Après que le Père eut parlé avec le responsable de la prison, ce dernier est très aimable avec moi et me traite comme un de ses proches.
Bien qu’il n’aie pas le pouvoir de me rendre la liberté, il souhaite me libérer et prend soin de moi. Chaque fois, lors de l’inspection hebdomadaire, il s’approche de moi; il me demande si tout va bien pour moi et si je suis en bonne santé.
La messe du dimanche
Chaque dimanche lui-même ou l’un de ses enfants me conduit jusqu’à l’église. Après la messe, il m’emmène chez lui, me permet d’utiliser sa salle de bain et m’invite à manger. Ensuite, il me reconduit en prison. Bien que le règlement l’interdise, il me permet de porter des souliers en prison. Les gardes sont bien intentionnés à mon égard et aucun truand n’ose me toucher. Ainsi, après avoir rencontré ce Père, mes tourments disparaissent et je suis en paix.
Passage des ténèbres à la lumière
A peu près une heure plus tard, un garde crie à nouveau: «Zacharie! Sors! Il y a quelqu’un qui désire te rencontrer.» Immédiatement, je sors de la prison. J’aperçois le chef de la prison debout devant son bureau en train de s’entretenir avec un Père. En me voyant, le Père me tend la main et me salue cordialement. Ma joie de pouvoir finalement rencontrer un Père est si grande que mes larmes se mettent à couler. Je le prie de me venir en aide afin que je ne sois pas renvoyé en Chine. Le Père me répond: «Sois sans crainte! Je t’aiderai. Désires-tu participer à la messe? Te rappelles-tu, je t’ai déjà contacté, alors que tu étais encore à Putao?» Je déduis alors que la femme qui était venue me trouver au camp militaire de Putao avait été envoyée par ce Père.

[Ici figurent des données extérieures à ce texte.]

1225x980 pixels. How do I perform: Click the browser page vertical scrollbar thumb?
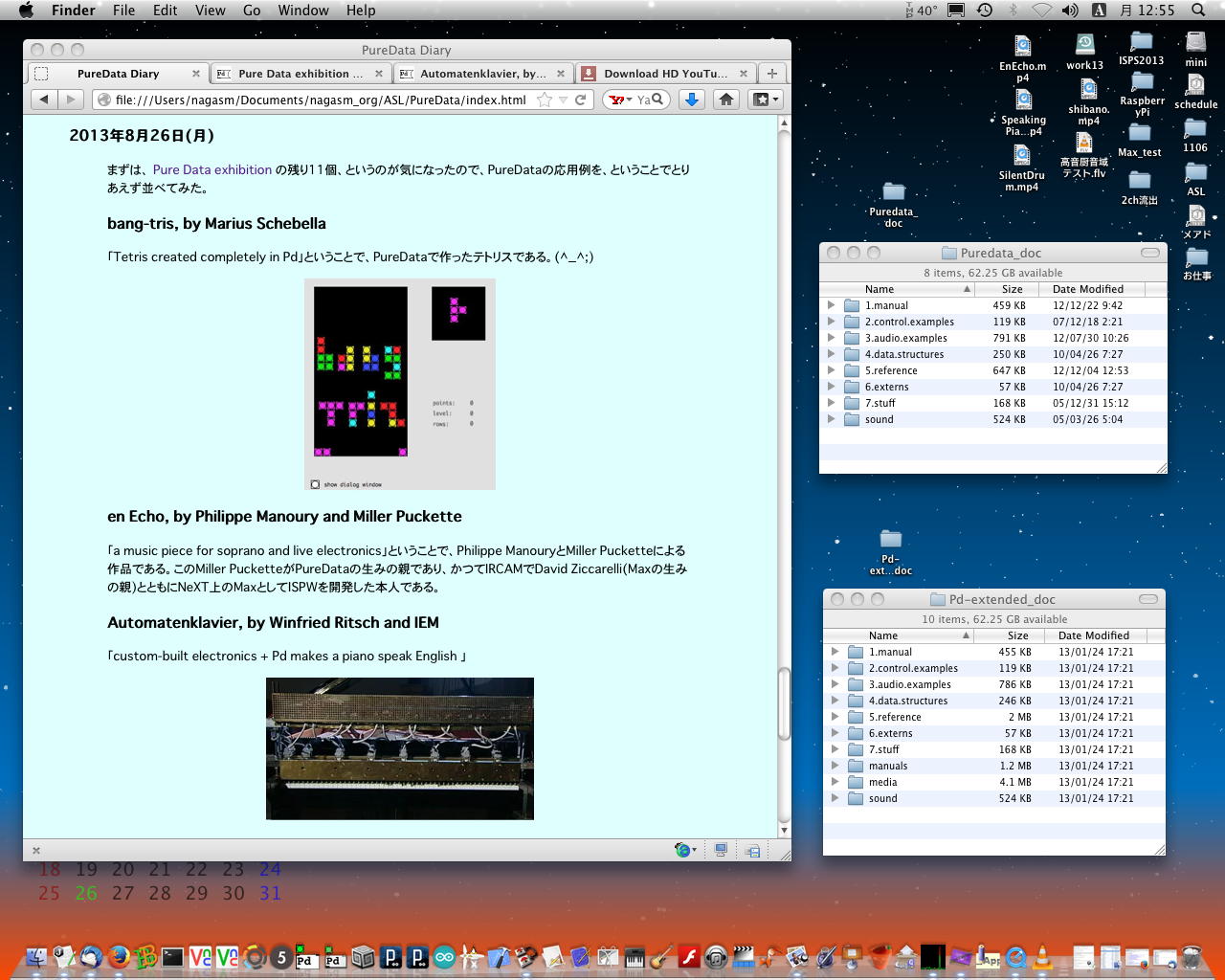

Le Père et le chef de prison discutent longuement. Puis le Père me dit: «Dorénavant, tu peux venir assister à la messe, en compagnie de cet officier. Il est d’accord.» Sur ce, il me serre la main, puis s’en retourne chez lui. Alors, ma douleur me quitte. C’est comme de passer des ténèbres à la lumière. Enfin, mon cœur est en paix!